» WHAT TO PRODUCE:
An exact reproduction of each record is required.

» DATA LISTING:
┌────────

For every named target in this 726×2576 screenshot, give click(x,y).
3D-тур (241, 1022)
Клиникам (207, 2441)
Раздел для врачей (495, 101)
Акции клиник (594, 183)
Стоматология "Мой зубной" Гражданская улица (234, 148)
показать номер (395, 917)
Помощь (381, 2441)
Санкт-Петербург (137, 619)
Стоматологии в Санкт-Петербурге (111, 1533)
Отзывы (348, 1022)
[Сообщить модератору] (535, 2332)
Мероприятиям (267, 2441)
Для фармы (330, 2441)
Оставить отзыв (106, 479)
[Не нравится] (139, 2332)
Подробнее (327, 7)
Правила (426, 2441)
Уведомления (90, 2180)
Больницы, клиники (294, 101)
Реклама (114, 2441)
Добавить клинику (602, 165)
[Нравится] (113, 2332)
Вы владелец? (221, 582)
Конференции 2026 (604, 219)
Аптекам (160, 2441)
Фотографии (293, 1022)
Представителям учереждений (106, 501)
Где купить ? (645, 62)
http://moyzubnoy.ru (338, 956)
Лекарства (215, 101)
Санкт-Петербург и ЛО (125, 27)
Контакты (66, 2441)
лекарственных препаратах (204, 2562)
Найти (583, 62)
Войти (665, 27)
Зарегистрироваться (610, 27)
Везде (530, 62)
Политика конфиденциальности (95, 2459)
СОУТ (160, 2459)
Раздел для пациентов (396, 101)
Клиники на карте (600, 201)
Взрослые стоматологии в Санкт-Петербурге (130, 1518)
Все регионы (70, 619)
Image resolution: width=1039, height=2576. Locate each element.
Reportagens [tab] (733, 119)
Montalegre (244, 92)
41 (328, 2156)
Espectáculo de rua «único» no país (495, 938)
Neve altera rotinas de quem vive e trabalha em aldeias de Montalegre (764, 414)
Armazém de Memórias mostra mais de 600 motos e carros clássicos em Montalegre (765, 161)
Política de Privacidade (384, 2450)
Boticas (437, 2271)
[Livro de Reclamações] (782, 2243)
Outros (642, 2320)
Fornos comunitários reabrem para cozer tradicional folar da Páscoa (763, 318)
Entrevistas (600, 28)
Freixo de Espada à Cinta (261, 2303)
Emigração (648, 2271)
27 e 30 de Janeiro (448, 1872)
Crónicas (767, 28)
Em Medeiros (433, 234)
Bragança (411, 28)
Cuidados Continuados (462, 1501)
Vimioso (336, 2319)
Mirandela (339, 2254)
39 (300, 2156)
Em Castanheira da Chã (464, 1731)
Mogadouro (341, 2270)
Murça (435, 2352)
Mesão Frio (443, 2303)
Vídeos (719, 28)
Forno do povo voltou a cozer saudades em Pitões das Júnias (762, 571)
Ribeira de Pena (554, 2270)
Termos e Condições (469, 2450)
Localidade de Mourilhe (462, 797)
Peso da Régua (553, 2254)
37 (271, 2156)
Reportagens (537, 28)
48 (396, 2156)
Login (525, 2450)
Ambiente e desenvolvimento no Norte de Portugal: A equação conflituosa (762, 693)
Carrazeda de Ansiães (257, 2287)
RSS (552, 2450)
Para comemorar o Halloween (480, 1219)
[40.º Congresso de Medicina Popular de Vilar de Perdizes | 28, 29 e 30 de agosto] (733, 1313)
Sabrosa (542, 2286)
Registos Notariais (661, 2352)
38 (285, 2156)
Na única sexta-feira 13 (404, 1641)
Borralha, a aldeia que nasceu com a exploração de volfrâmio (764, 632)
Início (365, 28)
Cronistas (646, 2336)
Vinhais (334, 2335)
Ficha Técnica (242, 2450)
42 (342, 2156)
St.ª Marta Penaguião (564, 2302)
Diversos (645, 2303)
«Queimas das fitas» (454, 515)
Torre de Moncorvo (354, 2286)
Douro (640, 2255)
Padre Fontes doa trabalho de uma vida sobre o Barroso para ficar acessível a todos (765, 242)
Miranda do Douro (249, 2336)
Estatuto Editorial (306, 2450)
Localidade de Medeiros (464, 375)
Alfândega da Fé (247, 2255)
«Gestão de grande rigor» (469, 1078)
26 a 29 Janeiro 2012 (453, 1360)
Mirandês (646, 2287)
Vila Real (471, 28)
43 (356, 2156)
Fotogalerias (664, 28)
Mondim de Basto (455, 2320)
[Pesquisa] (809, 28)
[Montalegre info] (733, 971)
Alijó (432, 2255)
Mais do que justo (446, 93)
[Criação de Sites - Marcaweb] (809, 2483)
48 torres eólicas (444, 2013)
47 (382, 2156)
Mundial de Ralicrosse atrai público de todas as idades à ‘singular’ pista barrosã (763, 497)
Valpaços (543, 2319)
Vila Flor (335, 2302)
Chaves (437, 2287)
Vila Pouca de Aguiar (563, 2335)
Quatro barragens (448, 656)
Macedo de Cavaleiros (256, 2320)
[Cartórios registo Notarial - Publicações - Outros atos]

└────────

» RESULT:
For every named target in this 726×2576 screenshot, give click(x,y).
3D-тур (241, 1022)
Клиникам (207, 2441)
Раздел для врачей (495, 101)
Акции клиник (594, 183)
Стоматология "Мой зубной" Гражданская улица (234, 148)
показать номер (395, 917)
Помощь (381, 2441)
Санкт-Петербург (137, 619)
Стоматологии в Санкт-Петербурге (111, 1533)
Отзывы (348, 1022)
[Сообщить модератору] (535, 2332)
Мероприятиям (267, 2441)
Для фармы (330, 2441)
Оставить отзыв (106, 479)
[Не нравится] (139, 2332)
Подробнее (327, 7)
Правила (426, 2441)
Уведомления (90, 2180)
Больницы, клиники (294, 101)
Реклама (114, 2441)
Добавить клинику (602, 165)
[Нравится] (113, 2332)
Вы владелец? (221, 582)
Конференции 2026 (604, 219)
Аптекам (160, 2441)
Фотографии (293, 1022)
Представителям учереждений (106, 501)
Где купить ? (645, 62)
http://moyzubnoy.ru (338, 956)
Лекарства (215, 101)
Санкт-Петербург и ЛО (125, 27)
Контакты (66, 2441)
лекарственных препаратах (204, 2562)
Найти (583, 62)
Войти (665, 27)
Зарегистрироваться (610, 27)
Везде (530, 62)
Политика конфиденциальности (95, 2459)
СОУТ (160, 2459)
Раздел для пациентов (396, 101)
Клиники на карте (600, 201)
Взрослые стоматологии в Санкт-Петербурге (130, 1518)
Все регионы (70, 619)
Image resolution: width=1039, height=2576. Locate each element.
Reportagens [tab] (733, 119)
Montalegre (244, 92)
41 (328, 2156)
Espectáculo de rua «único» no país (495, 938)
Neve altera rotinas de quem vive e trabalha em aldeias de Montalegre (764, 414)
Armazém de Memórias mostra mais de 600 motos e carros clássicos em Montalegre (765, 161)
Política de Privacidade (384, 2450)
Boticas (437, 2271)
[Livro de Reclamações] (782, 2243)
Outros (642, 2320)
Fornos comunitários reabrem para cozer tradicional folar da Páscoa (763, 318)
Entrevistas (600, 28)
Freixo de Espada à Cinta (261, 2303)
Emigração (648, 2271)
27 e 30 de Janeiro (448, 1872)
Crónicas (767, 28)
Em Medeiros (433, 234)
Bragança (411, 28)
Cuidados Continuados (462, 1501)
Vimioso (336, 2319)
Mirandela (339, 2254)
39 (300, 2156)
Em Castanheira da Chã (464, 1731)
Mogadouro (341, 2270)
Murça (435, 2352)
Mesão Frio (443, 2303)
Vídeos (719, 28)
Forno do povo voltou a cozer saudades em Pitões das Júnias (762, 571)
Ribeira de Pena (554, 2270)
Termos e Condições (469, 2450)
Localidade de Mourilhe (462, 797)
Peso da Régua (553, 2254)
37 (271, 2156)
Reportagens (537, 28)
48 (396, 2156)
Login (525, 2450)
Ambiente e desenvolvimento no Norte de Portugal: A equação conflituosa (762, 693)
Carrazeda de Ansiães (257, 2287)
RSS (552, 2450)
Para comemorar o Halloween (480, 1219)
[40.º Congresso de Medicina Popular de Vilar de Perdizes | 28, 29 e 30 de agosto] (733, 1313)
Sabrosa (542, 2286)
Registos Notariais (661, 2352)
38 (285, 2156)
Na única sexta-feira 13 (404, 1641)
Borralha, a aldeia que nasceu com a exploração de volfrâmio (764, 632)
Início (365, 28)
Cronistas (646, 2336)
Vinhais (334, 2335)
Ficha Técnica (242, 2450)
42 (342, 2156)
St.ª Marta Penaguião (564, 2302)
Diversos (645, 2303)
«Queimas das fitas» (454, 515)
Torre de Moncorvo (354, 2286)
Douro (640, 2255)
Padre Fontes doa trabalho de uma vida sobre o Barroso para ficar acessível a todos (765, 242)
Miranda do Douro (249, 2336)
Estatuto Editorial (306, 2450)
Localidade de Medeiros (464, 375)
Alfândega da Fé (247, 2255)
«Gestão de grande rigor» (469, 1078)
26 a 29 Janeiro 2012 (453, 1360)
Mirandês (646, 2287)
Vila Real (471, 28)
43 (356, 2156)
Fotogalerias (664, 28)
Mondim de Basto (455, 2320)
[Pesquisa] (809, 28)
[Montalegre info] (733, 971)
Alijó (432, 2255)
Mais do que justo (446, 93)
[Criação de Sites - Marcaweb] (809, 2483)
48 torres eólicas (444, 2013)
47 (382, 2156)
Mundial de Ralicrosse atrai público de todas as idades à ‘singular’ pista barrosã (763, 497)
Valpaços (543, 2319)
Vila Flor (335, 2302)
Chaves (437, 2287)
Vila Pouca de Aguiar (563, 2335)
Quatro barragens (448, 656)
Macedo de Cavaleiros (256, 2320)
[Cartórios registo Notarial - Publicações - Outros atos]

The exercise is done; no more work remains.